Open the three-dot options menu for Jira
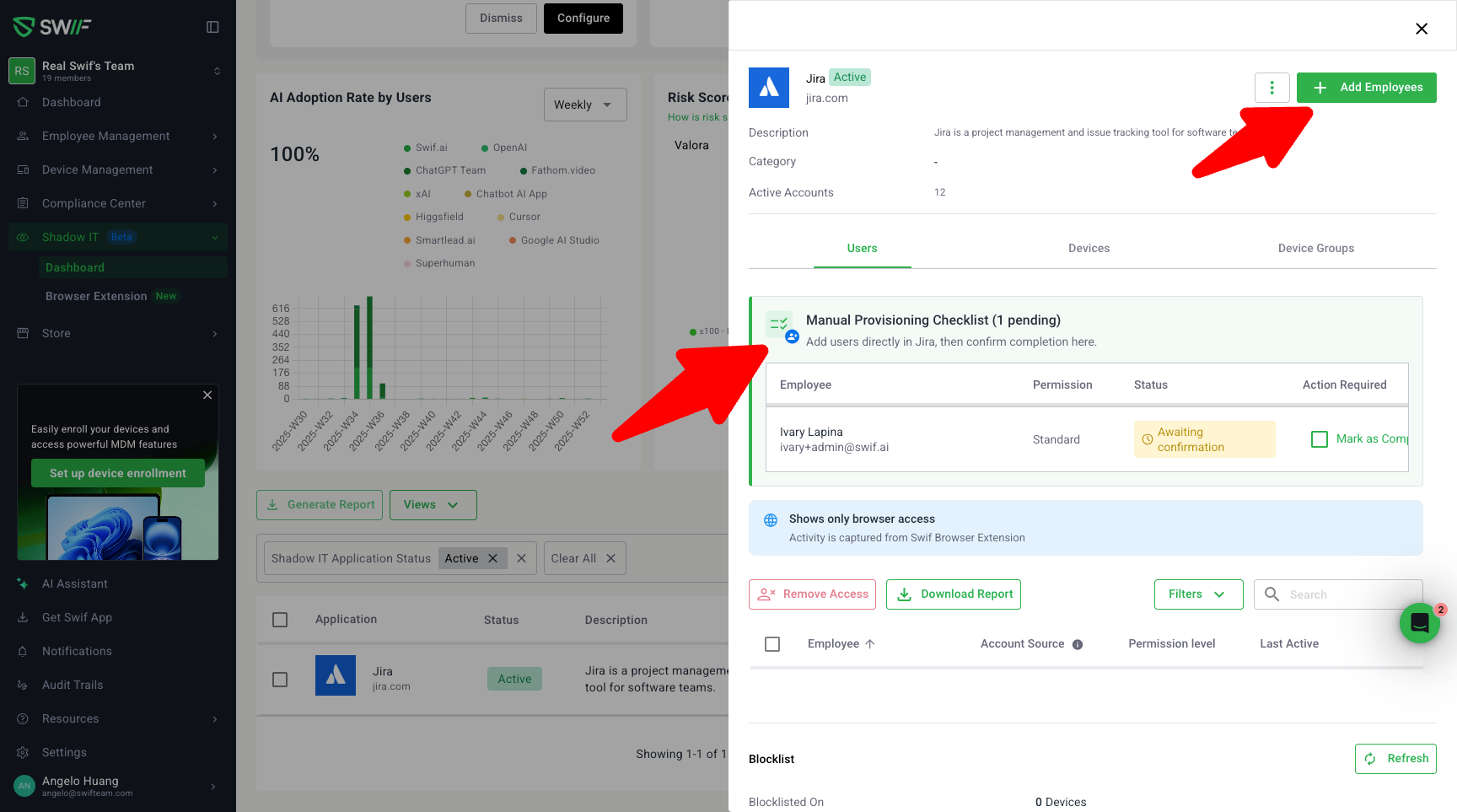This screenshot has width=1457, height=812. point(1272,88)
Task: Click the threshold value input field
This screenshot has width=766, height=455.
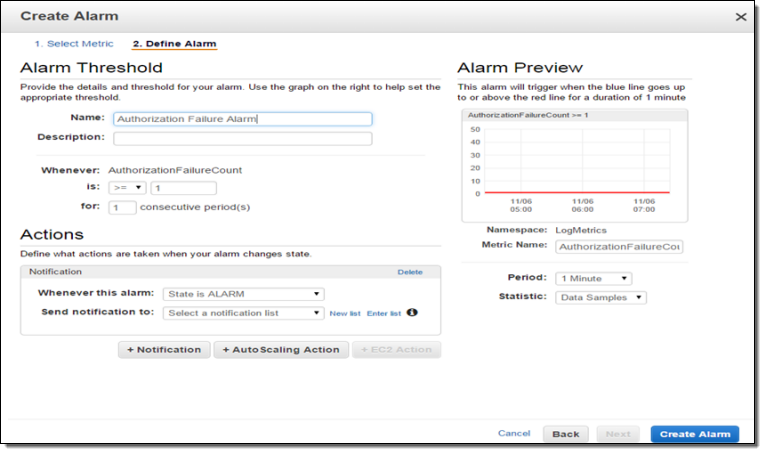Action: [x=183, y=188]
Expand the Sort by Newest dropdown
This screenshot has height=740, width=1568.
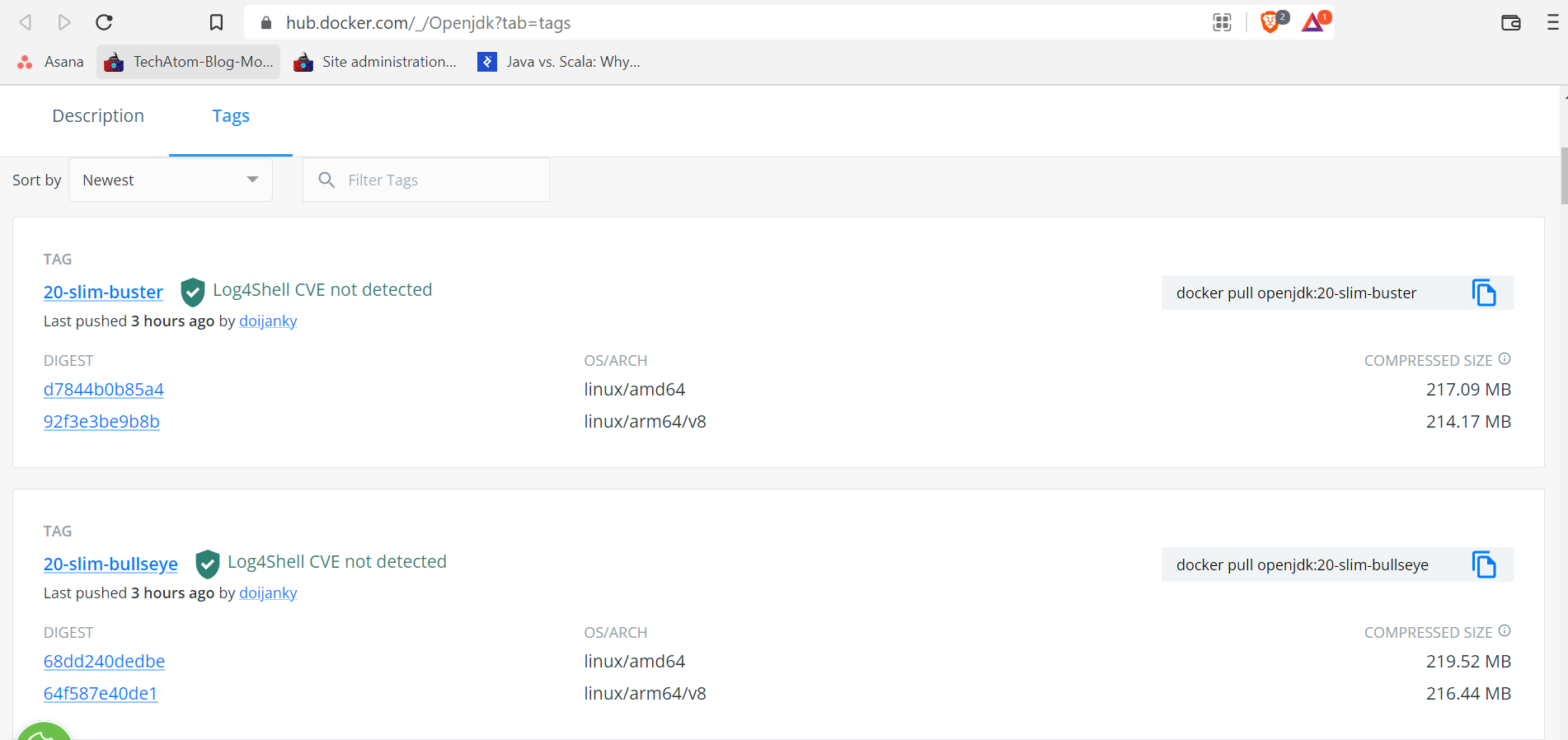click(x=171, y=180)
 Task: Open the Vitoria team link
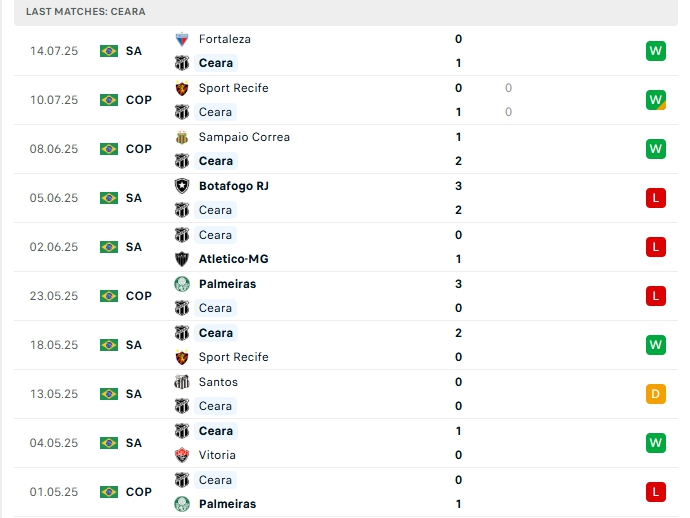(x=218, y=455)
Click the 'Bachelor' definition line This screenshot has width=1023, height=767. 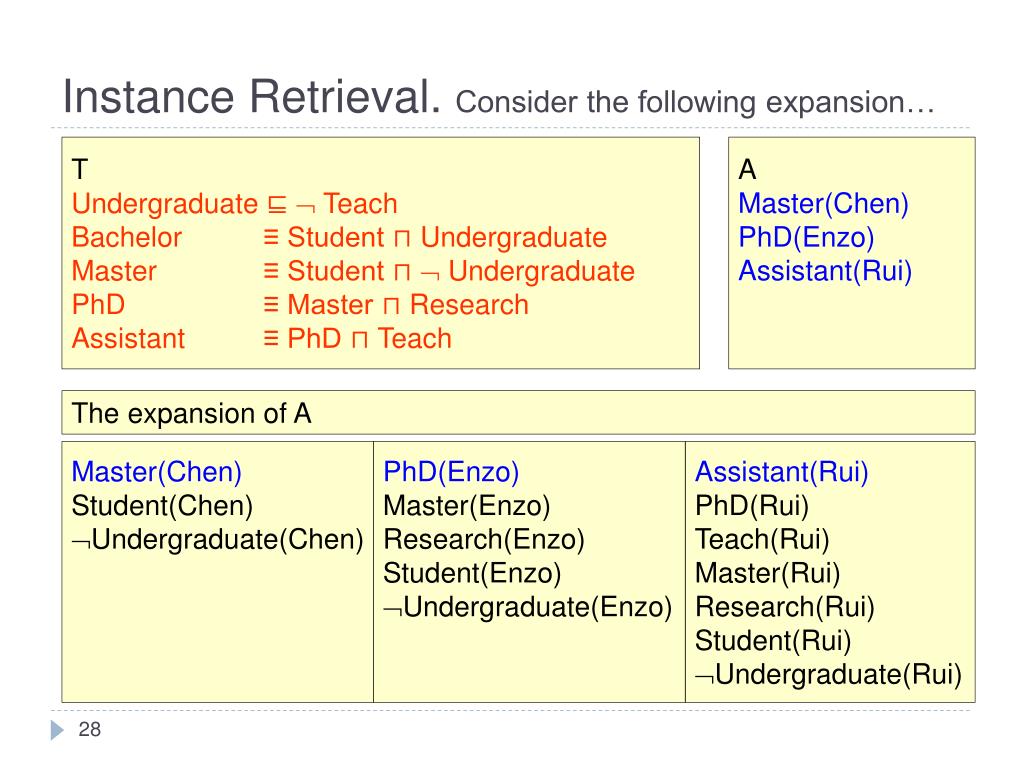(339, 237)
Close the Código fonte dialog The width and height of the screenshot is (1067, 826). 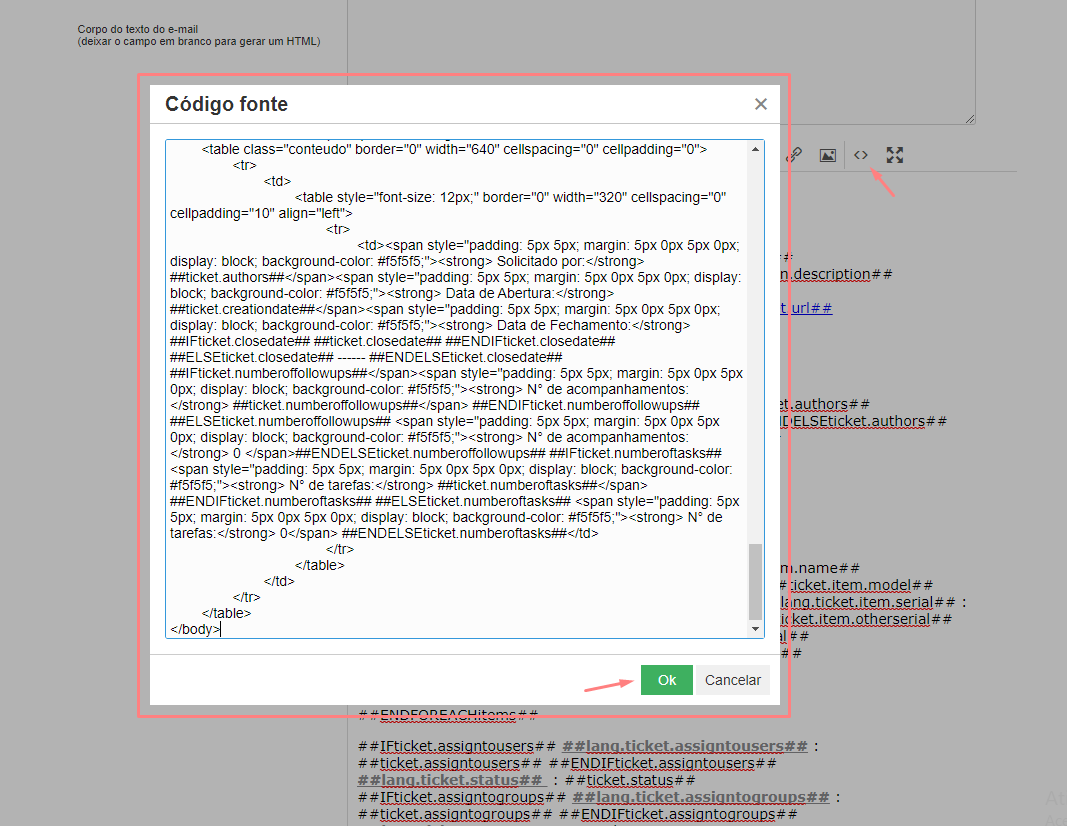point(760,104)
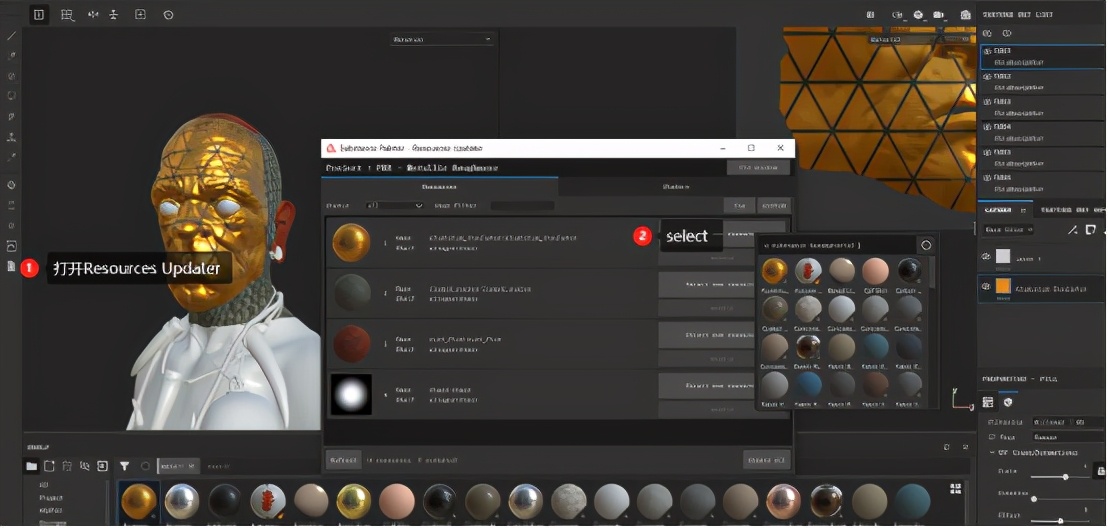1108x528 pixels.
Task: Open Resources Updater from the left toolbar
Action: [12, 267]
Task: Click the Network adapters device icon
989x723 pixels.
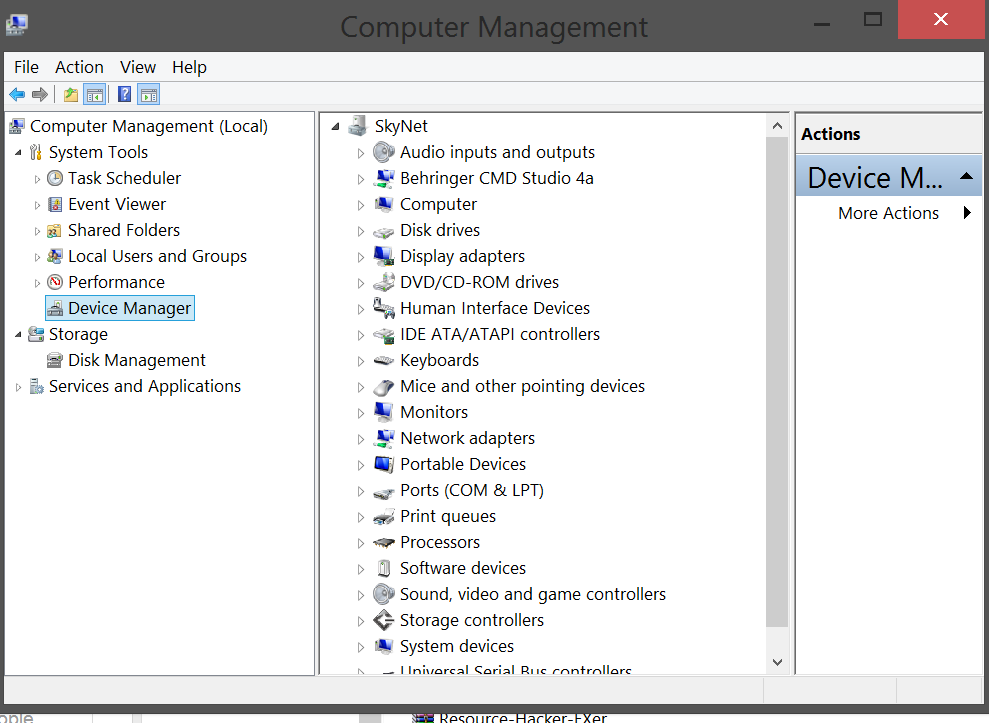Action: [383, 438]
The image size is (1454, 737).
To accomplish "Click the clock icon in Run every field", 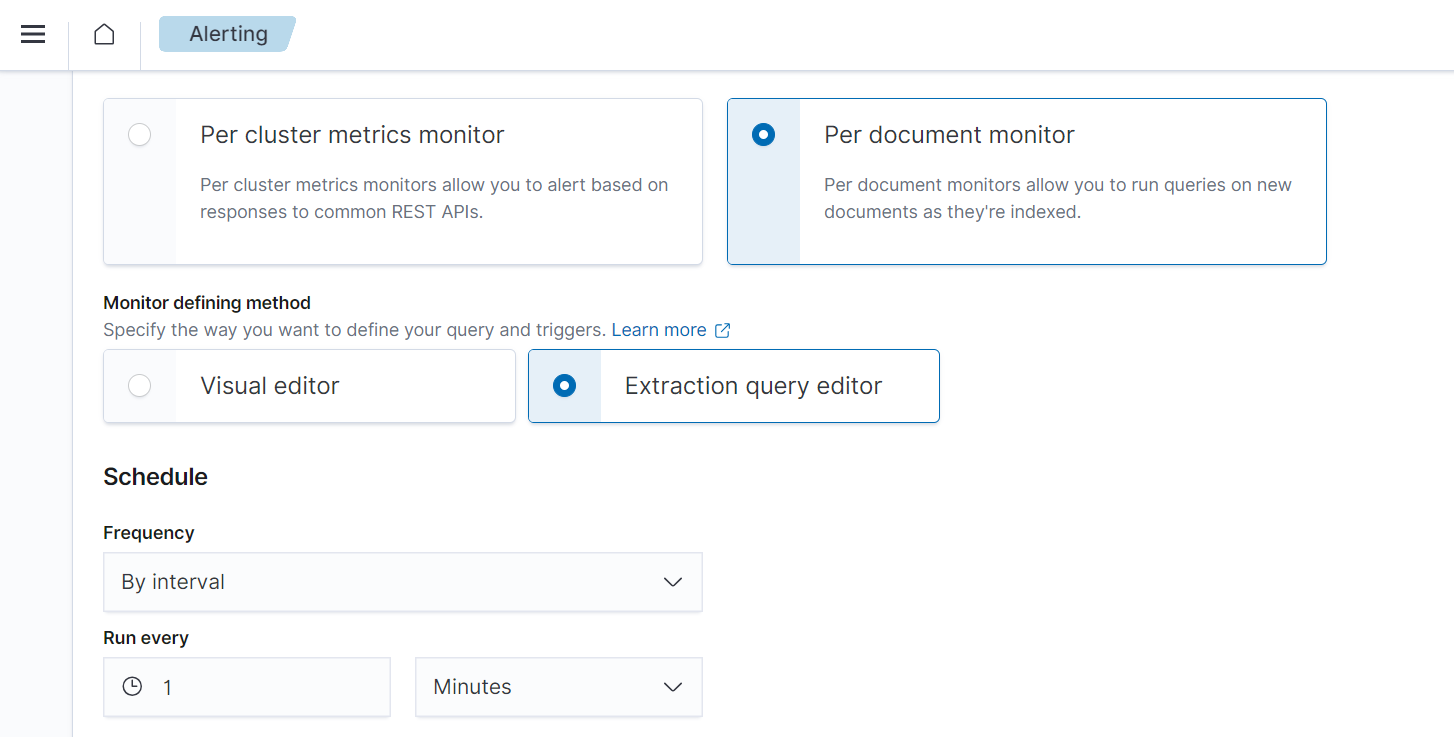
# # #
Problem to solve
Print, exactly as written, the lines from the one containing "Task: Click the Network adapters device icon" to the end of the material, both ends included, and nothing else; no pictures.

Output
Task: Click the Network adapters device icon
989x723 pixels.
Action: [383, 438]
The image size is (1454, 737).
To accomplish "Click the clock icon in Run every field", 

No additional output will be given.